Saved data entries
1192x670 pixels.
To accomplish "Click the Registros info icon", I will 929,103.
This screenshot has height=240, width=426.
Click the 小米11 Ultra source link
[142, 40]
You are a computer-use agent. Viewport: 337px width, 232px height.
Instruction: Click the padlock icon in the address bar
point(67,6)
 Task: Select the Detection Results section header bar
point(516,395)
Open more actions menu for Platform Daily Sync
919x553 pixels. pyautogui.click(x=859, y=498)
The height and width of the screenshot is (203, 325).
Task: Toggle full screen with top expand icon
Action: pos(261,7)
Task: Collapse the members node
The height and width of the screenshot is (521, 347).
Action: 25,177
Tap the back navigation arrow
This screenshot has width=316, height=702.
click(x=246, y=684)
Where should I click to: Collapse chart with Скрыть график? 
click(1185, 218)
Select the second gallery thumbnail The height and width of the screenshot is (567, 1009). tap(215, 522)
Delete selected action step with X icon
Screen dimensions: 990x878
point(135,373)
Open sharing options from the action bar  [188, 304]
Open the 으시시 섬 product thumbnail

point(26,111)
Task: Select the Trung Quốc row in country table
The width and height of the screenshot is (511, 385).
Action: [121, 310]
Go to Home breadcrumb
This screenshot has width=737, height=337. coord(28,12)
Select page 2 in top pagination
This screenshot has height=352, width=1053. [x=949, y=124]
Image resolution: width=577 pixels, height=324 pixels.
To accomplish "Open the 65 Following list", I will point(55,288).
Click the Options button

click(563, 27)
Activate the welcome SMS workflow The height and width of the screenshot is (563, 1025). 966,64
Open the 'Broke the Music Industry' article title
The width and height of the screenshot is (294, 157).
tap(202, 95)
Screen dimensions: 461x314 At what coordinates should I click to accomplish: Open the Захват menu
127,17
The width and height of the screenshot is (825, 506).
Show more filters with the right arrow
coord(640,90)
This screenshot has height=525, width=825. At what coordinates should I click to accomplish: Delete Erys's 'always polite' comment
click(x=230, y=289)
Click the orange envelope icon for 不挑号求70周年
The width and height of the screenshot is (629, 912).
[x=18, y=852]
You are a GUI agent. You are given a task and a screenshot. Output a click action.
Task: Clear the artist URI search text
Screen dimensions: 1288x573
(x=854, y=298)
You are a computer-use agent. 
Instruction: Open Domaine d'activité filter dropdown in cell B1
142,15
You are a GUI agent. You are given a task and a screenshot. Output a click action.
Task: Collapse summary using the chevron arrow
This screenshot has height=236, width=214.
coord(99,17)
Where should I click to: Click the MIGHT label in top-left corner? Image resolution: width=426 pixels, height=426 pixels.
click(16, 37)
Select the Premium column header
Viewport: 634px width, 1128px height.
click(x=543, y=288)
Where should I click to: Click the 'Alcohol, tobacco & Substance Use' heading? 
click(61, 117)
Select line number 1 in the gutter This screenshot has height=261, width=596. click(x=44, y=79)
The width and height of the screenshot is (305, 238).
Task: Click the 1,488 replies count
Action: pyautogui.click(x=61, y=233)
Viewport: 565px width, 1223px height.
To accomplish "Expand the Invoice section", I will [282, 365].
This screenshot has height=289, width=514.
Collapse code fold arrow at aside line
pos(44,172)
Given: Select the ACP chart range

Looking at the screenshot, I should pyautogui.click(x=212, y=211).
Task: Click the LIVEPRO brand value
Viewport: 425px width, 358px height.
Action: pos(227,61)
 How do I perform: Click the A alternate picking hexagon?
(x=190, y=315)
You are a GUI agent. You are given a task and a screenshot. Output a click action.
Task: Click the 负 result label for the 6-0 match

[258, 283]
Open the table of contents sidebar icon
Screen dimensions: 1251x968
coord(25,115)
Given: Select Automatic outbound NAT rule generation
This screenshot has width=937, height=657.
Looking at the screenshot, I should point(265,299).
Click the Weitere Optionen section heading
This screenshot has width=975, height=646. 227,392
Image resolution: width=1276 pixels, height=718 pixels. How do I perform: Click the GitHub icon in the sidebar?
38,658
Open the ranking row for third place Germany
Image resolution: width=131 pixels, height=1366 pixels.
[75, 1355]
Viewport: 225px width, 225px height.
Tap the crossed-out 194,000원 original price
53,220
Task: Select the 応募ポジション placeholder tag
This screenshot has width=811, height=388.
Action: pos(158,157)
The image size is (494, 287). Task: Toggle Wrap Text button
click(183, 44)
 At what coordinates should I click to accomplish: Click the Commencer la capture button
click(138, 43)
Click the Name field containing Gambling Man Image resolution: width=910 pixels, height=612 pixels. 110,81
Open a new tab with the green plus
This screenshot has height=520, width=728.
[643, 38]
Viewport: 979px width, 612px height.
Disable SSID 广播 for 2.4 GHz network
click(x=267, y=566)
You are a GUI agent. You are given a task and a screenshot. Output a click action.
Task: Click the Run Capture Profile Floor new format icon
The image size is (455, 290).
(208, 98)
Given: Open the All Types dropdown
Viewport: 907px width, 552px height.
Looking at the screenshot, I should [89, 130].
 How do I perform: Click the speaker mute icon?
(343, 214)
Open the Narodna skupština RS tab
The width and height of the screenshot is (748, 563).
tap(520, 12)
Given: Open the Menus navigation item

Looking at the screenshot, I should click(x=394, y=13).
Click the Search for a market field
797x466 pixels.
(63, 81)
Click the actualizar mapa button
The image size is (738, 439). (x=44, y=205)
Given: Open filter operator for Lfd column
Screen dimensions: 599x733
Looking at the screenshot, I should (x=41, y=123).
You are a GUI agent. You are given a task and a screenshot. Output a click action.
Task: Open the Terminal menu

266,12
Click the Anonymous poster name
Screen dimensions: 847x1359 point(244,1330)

● HOW TO COMPLETE THIS TASK
All of the data above should be reproduced word for word.

● THE ANSWER
1192x670 pixels.
To accomplish "Click the Registros info icon", I will 929,103.
This screenshot has height=240, width=426.
Click the 小米11 Ultra source link
[142, 40]
You are a computer-use agent. Viewport: 337px width, 232px height.
Instruction: Click the padlock icon in the address bar
point(67,6)
 Task: Select the Detection Results section header bar
point(516,395)
Open more actions menu for Platform Daily Sync
919x553 pixels. pyautogui.click(x=859, y=498)
The height and width of the screenshot is (203, 325).
Task: Toggle full screen with top expand icon
Action: pos(261,7)
Task: Collapse the members node
The height and width of the screenshot is (521, 347).
Action: 25,177
Tap the back navigation arrow
This screenshot has width=316, height=702.
click(x=246, y=684)
Where should I click to: Collapse chart with Скрыть график? 
click(1185, 218)
Select the second gallery thumbnail The height and width of the screenshot is (567, 1009). tap(215, 522)
Delete selected action step with X icon
Screen dimensions: 990x878
point(135,373)
Open sharing options from the action bar  [188, 304]
Open the 으시시 섬 product thumbnail

point(26,111)
Task: Select the Trung Quốc row in country table
The width and height of the screenshot is (511, 385).
Action: [121, 310]
Go to Home breadcrumb
This screenshot has width=737, height=337. coord(28,12)
Select page 2 in top pagination
This screenshot has height=352, width=1053. [x=949, y=124]
Image resolution: width=577 pixels, height=324 pixels.
To accomplish "Open the 65 Following list", I will point(55,288).
Click the Options button

click(563, 27)
Activate the welcome SMS workflow The height and width of the screenshot is (563, 1025). 966,64
Open the 'Broke the Music Industry' article title
The width and height of the screenshot is (294, 157).
tap(202, 95)
Screen dimensions: 461x314 At what coordinates should I click to accomplish: Open the Захват menu
127,17
The width and height of the screenshot is (825, 506).
Show more filters with the right arrow
coord(640,90)
This screenshot has height=525, width=825. At what coordinates should I click to accomplish: Delete Erys's 'always polite' comment
click(x=230, y=289)
Click the orange envelope icon for 不挑号求70周年
The width and height of the screenshot is (629, 912).
[x=18, y=852]
You are a GUI agent. You are given a task and a screenshot. Output a click action.
Task: Clear the artist URI search text
Screen dimensions: 1288x573
(x=854, y=298)
You are a computer-use agent. 
Instruction: Open Domaine d'activité filter dropdown in cell B1
142,15
You are a GUI agent. You are given a task and a screenshot. Output a click action.
Task: Collapse summary using the chevron arrow
This screenshot has height=236, width=214.
coord(99,17)
Where should I click to: Click the MIGHT label in top-left corner? Image resolution: width=426 pixels, height=426 pixels.
click(16, 37)
Select the Premium column header
Viewport: 634px width, 1128px height.
click(x=543, y=288)
Where should I click to: Click the 'Alcohol, tobacco & Substance Use' heading? 
click(61, 117)
Select line number 1 in the gutter This screenshot has height=261, width=596. click(x=44, y=79)
The width and height of the screenshot is (305, 238).
Task: Click the 1,488 replies count
Action: pyautogui.click(x=61, y=233)
Viewport: 565px width, 1223px height.
To accomplish "Expand the Invoice section", I will [282, 365].
This screenshot has height=289, width=514.
Collapse code fold arrow at aside line
pos(44,172)
Given: Select the ACP chart range

Looking at the screenshot, I should pyautogui.click(x=212, y=211).
Task: Click the LIVEPRO brand value
Viewport: 425px width, 358px height.
Action: pos(227,61)
 How do I perform: Click the A alternate picking hexagon?
(x=190, y=315)
You are a GUI agent. You are given a task and a screenshot. Output a click action.
Task: Click the 负 result label for the 6-0 match

[258, 283]
Open the table of contents sidebar icon
Screen dimensions: 1251x968
coord(25,115)
Given: Select Automatic outbound NAT rule generation
This screenshot has width=937, height=657.
Looking at the screenshot, I should point(265,299).
Click the Weitere Optionen section heading
This screenshot has width=975, height=646. 227,392
Image resolution: width=1276 pixels, height=718 pixels. How do I perform: Click the GitHub icon in the sidebar?
38,658
Open the ranking row for third place Germany
Image resolution: width=131 pixels, height=1366 pixels.
[75, 1355]
Viewport: 225px width, 225px height.
Tap the crossed-out 194,000원 original price
53,220
Task: Select the 応募ポジション placeholder tag
This screenshot has width=811, height=388.
Action: pos(158,157)
The image size is (494, 287). Task: Toggle Wrap Text button
click(183, 44)
 At what coordinates should I click to accomplish: Click the Commencer la capture button
click(138, 43)
Click the Name field containing Gambling Man Image resolution: width=910 pixels, height=612 pixels. 110,81
Open a new tab with the green plus
This screenshot has height=520, width=728.
[643, 38]
Viewport: 979px width, 612px height.
Disable SSID 广播 for 2.4 GHz network
click(x=267, y=566)
You are a GUI agent. You are given a task and a screenshot. Output a click action.
Task: Click the Run Capture Profile Floor new format icon
The image size is (455, 290).
(208, 98)
Given: Open the All Types dropdown
Viewport: 907px width, 552px height.
Looking at the screenshot, I should [89, 130].
 How do I perform: Click the speaker mute icon?
(343, 214)
Open the Narodna skupština RS tab
The width and height of the screenshot is (748, 563).
tap(520, 12)
Given: Open the Menus navigation item

Looking at the screenshot, I should click(x=394, y=13).
Click the Search for a market field
797x466 pixels.
(63, 81)
Click the actualizar mapa button
The image size is (738, 439). (x=44, y=205)
Given: Open filter operator for Lfd column
Screen dimensions: 599x733
Looking at the screenshot, I should (x=41, y=123).
You are a GUI agent. You are given a task and a screenshot. Output a click action.
Task: Open the Terminal menu

266,12
Click the Anonymous poster name
Screen dimensions: 847x1359 point(244,1330)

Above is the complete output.